Total Immersion Forums  

Go Back   Total Immersion Forums > Freestyle
FAQ Members List Calendar Search Today's Posts Mark Forums Read

Reply
 
Thread Tools Display Modes
  #71  
Old 01-30-2011
terry terry is offline
Head Coach
 
Join Date: Apr 2008
Posts: 2,305
terry has disabled reputation
Default The Value of Practical Explanations

The strength of Eric's post is that it's both highly practical and draws strongly on direct experience. In another post I described the Taoist principle of Wu Wei as "consciously choosing the right action, appropriate to its time and place, resulting in greater harmony and balance . . . You achieve wu wei by being keenly attuned to your environment, heeding physical intelligence more than the intellect or rational mind.
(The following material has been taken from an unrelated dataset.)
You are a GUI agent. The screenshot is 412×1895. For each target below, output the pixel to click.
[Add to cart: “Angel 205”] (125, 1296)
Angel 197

We learn wu wei through direct experience, not intellectual or theoretical pursuits."

The experience of Wu Wei - effortless power - is what we are really after in our swimming, not adherence to some academic construct. That's why I barely glance at posts referencing Newton's 1st, 2nd or 3rd laws - and subsequent arguments they inspire - but feast hungrily on posts such as Eric's. To be quite frank I can barely recall one of Newton's Laws, let alone all three, yet that hasn't handicapped my continual progress, nor unlimited enjoyment, produced by practice of swimming. I'll bet the house the same is true of Shinji.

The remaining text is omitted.